Digital Cameras Guide
Design & Handling
Design & Handling
According to our interview with the X-Pro1's product manager Hiroshi Kawahara, the X-Pro1 was developed with feedback from photographers who had used the X100. It's evident in some areas, where the handling has improved from the X100, but we're afraid the lessons haven't been fully learned.
Like the X100 and X10, the X-Pro1 is a gorgeous camera fashioned after the rangefinders of old. The camera is all black, with no identifiable logo on the front (the Fujifilm logo and model name is on the top plate), minimizing any attention drawn to the camera. The camera looks finely finished, feeling strong in the hands. The X-Pro1 is neither dust nor splash-proof, but the body construction is solid, made of die-cast magnesium alloy. Further to that, the shutter speed dial and exposure compensation controls are precision-milled from solid metal.
The X100 feels lighter than it looks, is more portable than a DSLR and is quite pleasing to carry around. While it's almost the same size as the Leica M9, it is 135g lighter. A new thumb-rest on the back gives you a better grip on the camera, but while single-handed operation is possible, the camera really calls for two-handed use. Manual operation should feel familiar to anyone who has used the X100; the top shutter speed dial lets you set shutter speeds physically, as does the aperture ring around the lens. To set them to their respective automatic modes, simply align them to 'A'.

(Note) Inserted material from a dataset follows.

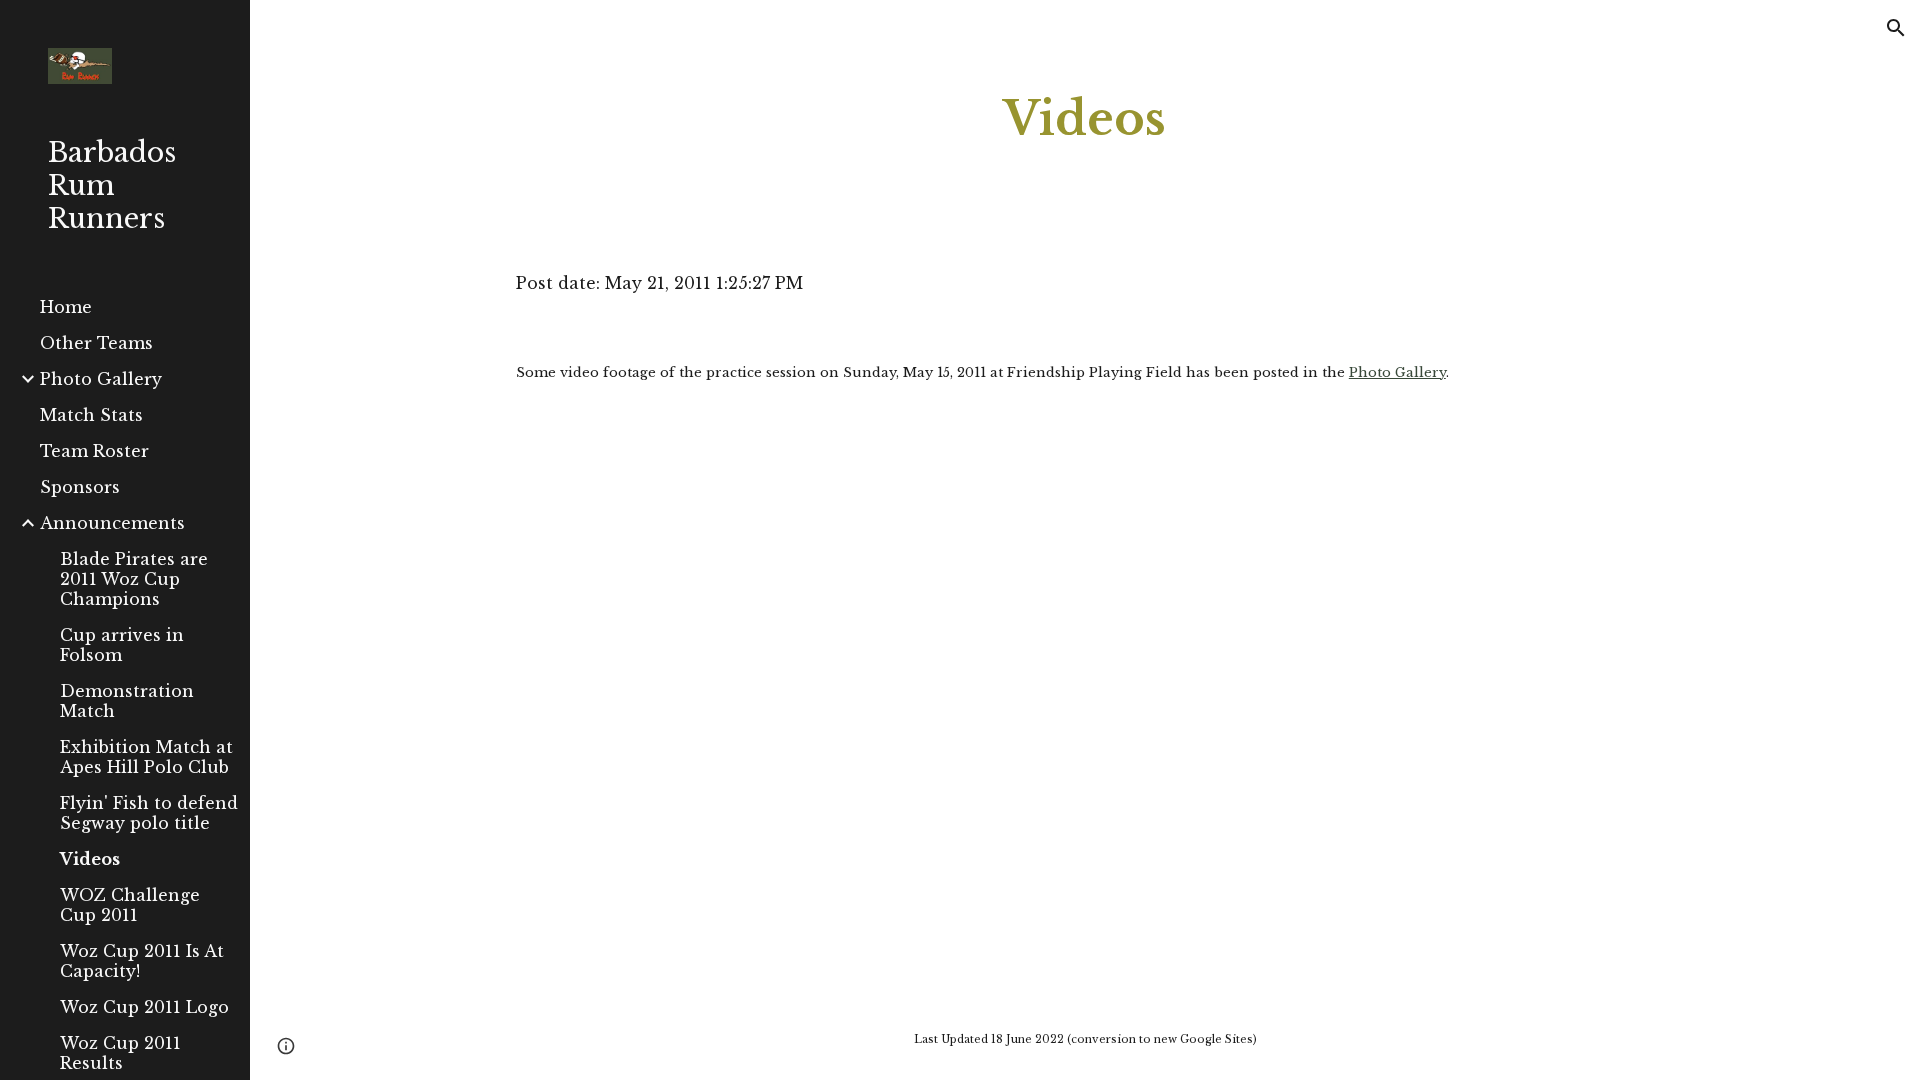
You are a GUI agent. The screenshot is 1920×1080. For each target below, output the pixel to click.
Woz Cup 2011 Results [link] (120, 1053)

The X-Pro1, thankfully, loses the dedicated RAW button which 'plagued' both the X100 and X10. We weren't fans of the button, for the simple reason that we never used it - we were always either shooting in JPEG or RAW, and never saw the need to switch for a single shot. Where the RAW button used to be is now an empty space, Fujifilm says that this is because some photographers complained that their palms would accidentally trigger the RAW button when holding the X100.
The d-pad has been re-designed, where the X100 had a scroll wheel with a circular d-pad, the X-Pro1 has dedicated four-direction buttons. Fujifilm says this change is also due to photographers' feedback, and we have to agree, the d-pad feels much more comfortable and confident this way. Another new addition is the new 'Q' button on the thumb-rest, placed for easy access. It brings up a Quick Menu, where you can gain access to essential settings like ISO sensitivity, white balance and AF modes. It's a much welcomed and needed menu, one commonly found on other high-end camera models.
One other significant improvement over the X100 is the fact that the X-Pro1 will continue to work even when the camera is writing files to memory. Where the X100 would lock-up and refuse to shoot, the X-Pro1 will indicate that it's currently writing files to the memory card but still allow you to continue shooting.
While the Quick Menu adds much needed accessibility, the X-Pro1 menu could have been further improved. For example, unlike almost every other digital camera, the timer is not included within the Drive mode selection, but is accessed either via the Shooting menu or the Quick Menu. You cannot define a minimum shutter speed when setting Auto ISO (which only goes up to ISO3200), and you cannot set the EVF or monitor to show a live exposure preview. If you've used an X100 before, you'll notice that the X-Pro1's shutter is louder than the X100, that's because the X-Pro1 uses a focal plane shutter compared to the X100's in-lens shutter. However, the X-Pro1 is still quieter than a DSLR camera.
The AF button next to the monitor only opens up AF point selection. It does not let you switch between manual AF point selection and automatic Multi-AF mode; you can only perform that switch inside the menu or Quick Menu. In our eyes, this is one of the key failings of the X-Pro1, as its auto-focus can be tricky.